Question

The two lines lx + my = n and l'x + m'y = n' are perpendicular if

• A. \(ll'+mm'=0\)
• B. \(lm'=ml'\)
• C. \(lm+l'm'=0\)
• D. \(lm'+ml'=0\)

Answer 1

The Correct Option is A

The two lines \(lx + my = n\) and \(l'x + m'y = n'\) are perpendicular if the product of their slopes is -1.

First, let's find the slopes of the lines.

For the line \(lx + my = n\), we can rewrite it as \(my = -lx + n\), so \(y = -\frac{l}{m}x + \frac{n}{m}\). The slope, \(m_1\), is \(-\frac{l}{m}\).

For the line \(l'x + m'y = n'\), we can rewrite it as \(m'y = -l'x + n'\), so \(y = -\frac{l'}{m'}x + \frac{n'}{m'}\).
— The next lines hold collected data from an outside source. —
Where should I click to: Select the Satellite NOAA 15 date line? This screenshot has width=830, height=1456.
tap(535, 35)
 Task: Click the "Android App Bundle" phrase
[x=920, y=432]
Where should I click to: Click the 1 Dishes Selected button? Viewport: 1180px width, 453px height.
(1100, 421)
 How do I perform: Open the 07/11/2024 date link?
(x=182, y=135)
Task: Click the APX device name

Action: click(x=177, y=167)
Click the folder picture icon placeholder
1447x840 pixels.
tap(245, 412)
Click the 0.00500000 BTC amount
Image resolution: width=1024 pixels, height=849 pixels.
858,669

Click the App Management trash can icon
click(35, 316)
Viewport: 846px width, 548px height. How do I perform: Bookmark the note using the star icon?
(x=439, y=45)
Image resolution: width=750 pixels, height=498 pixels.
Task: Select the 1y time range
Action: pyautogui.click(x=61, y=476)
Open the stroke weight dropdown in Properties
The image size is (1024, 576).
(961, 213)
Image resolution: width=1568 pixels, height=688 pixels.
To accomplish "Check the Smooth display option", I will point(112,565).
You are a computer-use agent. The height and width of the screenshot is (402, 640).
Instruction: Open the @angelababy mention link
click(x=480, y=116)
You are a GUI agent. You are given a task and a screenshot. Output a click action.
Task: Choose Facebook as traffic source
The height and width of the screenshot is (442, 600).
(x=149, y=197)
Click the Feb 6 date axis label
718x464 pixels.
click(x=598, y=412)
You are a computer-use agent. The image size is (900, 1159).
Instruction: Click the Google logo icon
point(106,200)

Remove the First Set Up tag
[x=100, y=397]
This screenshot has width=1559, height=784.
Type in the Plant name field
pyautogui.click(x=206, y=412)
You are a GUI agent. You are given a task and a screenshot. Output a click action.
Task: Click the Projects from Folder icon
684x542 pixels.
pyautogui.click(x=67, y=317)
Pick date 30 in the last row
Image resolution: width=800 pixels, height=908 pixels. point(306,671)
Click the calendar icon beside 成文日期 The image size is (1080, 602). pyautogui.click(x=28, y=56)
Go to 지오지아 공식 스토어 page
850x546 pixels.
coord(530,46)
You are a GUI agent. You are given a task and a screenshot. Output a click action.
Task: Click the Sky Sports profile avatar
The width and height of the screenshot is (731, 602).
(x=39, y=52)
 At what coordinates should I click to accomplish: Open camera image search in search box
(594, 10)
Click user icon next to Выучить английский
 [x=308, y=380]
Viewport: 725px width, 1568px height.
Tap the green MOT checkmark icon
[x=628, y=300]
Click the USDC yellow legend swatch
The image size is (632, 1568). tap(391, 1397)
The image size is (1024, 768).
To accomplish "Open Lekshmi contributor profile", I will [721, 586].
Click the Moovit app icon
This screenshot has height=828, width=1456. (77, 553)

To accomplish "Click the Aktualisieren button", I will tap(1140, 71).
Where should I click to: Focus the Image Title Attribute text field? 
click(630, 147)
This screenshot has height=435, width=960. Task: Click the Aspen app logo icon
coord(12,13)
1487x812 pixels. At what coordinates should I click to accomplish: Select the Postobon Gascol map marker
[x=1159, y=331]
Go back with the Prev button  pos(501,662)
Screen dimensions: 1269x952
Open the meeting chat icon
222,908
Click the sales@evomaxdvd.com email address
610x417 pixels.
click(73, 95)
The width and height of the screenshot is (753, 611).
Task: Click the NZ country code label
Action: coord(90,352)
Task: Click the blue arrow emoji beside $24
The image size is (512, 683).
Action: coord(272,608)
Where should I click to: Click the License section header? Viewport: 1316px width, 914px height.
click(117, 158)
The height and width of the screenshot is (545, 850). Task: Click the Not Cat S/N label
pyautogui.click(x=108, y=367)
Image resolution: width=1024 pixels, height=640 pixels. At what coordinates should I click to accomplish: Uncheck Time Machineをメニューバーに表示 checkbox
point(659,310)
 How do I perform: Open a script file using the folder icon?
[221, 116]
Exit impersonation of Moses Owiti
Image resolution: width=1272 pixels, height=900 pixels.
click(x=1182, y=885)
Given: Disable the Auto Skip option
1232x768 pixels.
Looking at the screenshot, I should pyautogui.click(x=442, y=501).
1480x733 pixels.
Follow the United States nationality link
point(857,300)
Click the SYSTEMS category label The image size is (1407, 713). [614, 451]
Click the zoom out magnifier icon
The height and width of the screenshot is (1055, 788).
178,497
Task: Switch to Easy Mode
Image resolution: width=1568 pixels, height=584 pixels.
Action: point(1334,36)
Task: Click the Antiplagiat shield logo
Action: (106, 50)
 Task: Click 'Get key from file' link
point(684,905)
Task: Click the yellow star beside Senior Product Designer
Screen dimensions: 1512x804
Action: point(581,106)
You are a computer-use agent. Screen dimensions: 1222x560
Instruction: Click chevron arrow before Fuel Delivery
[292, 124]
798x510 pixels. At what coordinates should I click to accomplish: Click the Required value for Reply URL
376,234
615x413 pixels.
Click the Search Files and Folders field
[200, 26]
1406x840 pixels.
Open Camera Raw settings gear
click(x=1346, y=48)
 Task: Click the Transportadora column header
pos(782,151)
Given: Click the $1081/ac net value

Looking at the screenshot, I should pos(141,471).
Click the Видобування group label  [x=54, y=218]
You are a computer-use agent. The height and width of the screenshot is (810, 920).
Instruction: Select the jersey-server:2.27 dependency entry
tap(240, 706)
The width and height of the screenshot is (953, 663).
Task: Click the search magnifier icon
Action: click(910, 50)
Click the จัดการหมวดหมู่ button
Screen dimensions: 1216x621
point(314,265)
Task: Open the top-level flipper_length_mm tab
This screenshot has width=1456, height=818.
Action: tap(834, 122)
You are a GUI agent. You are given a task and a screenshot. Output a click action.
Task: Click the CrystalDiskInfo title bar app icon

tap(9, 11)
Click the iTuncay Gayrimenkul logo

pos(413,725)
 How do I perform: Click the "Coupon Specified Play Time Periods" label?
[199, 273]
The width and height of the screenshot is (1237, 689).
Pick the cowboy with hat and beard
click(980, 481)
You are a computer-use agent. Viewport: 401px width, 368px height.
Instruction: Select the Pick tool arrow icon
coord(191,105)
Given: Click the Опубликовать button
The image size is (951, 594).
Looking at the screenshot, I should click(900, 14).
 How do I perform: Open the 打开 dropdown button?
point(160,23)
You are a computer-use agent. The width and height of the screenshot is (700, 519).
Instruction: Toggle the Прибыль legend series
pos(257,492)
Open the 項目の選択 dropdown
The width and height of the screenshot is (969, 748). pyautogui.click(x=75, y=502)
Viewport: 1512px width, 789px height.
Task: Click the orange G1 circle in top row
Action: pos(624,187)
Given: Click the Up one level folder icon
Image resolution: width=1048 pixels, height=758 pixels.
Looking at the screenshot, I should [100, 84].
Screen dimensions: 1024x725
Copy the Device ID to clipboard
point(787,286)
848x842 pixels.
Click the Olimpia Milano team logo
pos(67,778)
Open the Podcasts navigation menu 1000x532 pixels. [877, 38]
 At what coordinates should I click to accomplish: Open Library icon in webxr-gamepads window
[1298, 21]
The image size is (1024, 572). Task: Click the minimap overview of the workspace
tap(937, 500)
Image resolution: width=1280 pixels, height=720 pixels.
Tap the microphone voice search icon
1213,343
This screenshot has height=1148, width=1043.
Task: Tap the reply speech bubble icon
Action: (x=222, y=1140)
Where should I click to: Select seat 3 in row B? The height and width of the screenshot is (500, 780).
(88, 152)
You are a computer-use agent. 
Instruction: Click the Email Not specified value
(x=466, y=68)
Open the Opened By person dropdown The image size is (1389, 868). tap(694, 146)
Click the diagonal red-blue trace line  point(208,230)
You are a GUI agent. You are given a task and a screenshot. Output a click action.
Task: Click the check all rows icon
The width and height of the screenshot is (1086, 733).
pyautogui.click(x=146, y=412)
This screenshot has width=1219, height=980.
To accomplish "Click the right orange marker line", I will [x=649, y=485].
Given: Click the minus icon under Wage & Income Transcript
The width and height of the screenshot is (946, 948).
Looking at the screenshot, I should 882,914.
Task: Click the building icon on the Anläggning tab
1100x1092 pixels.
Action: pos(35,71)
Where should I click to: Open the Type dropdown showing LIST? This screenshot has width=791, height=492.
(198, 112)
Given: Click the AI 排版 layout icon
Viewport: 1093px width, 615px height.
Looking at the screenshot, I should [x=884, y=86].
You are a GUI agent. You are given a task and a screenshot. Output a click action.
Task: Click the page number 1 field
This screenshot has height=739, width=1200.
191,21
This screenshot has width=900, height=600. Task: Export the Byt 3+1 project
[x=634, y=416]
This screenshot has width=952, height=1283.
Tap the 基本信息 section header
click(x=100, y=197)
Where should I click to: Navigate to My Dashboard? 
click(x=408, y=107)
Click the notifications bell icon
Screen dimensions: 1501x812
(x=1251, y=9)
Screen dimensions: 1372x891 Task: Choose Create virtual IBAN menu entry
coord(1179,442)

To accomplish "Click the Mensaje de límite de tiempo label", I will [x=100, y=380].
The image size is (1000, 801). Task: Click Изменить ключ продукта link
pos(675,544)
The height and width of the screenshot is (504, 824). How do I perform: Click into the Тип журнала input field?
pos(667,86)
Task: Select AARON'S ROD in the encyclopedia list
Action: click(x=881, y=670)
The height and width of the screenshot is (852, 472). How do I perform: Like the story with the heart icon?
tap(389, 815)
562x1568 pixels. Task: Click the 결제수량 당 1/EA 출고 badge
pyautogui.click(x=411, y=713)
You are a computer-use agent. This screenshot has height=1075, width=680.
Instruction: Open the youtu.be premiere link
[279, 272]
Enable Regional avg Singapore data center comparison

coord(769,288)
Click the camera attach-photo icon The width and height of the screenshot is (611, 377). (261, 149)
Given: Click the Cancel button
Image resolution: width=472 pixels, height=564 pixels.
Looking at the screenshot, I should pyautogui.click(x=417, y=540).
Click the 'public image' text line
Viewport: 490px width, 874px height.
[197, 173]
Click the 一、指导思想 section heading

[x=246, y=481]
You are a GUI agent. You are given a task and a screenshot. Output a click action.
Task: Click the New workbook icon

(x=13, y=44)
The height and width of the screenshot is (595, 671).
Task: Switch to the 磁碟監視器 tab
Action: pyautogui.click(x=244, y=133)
The slope, \(m_2\), is \(-\frac{l'}{m'}\).

For the lines to be perpendicular, \(m_1 \cdot m_2 = -1\).

So, \((-\frac{l}{m}) \cdot (-\frac{l'}{m'}) = -1\)

\(\frac{ll'}{mm'} = -1\)

\(ll' = -mm'\)

\(ll' + mm' = 0\)

Therefore, the correct option is (A) \(ll' + mm' = 0\).

Answer 2

- $ l x + m y = n $ 

- $ l' x + m' y = n' $ 

The slopes of these two lines are given by: 

- For the first line: $ \text{slope} = -\frac{l}{m} $ 

- For the second line: $ \text{slope} = -\frac{l'}{m'} $ 

For the lines to be perpendicular, the product of their slopes must be $-1$, i.e., $$ \left( -\frac{l}{m} \right) \times \left( -\frac{l'}{m'} \right) = -1 $$ Simplifying this gives: $$ \frac{l l'}{m m'} = -1 $$ This simplifies further to: $$ l l' + m m' = 0 $$ Thus, the correct answer is (A) $ l l' + m m' = 0 $.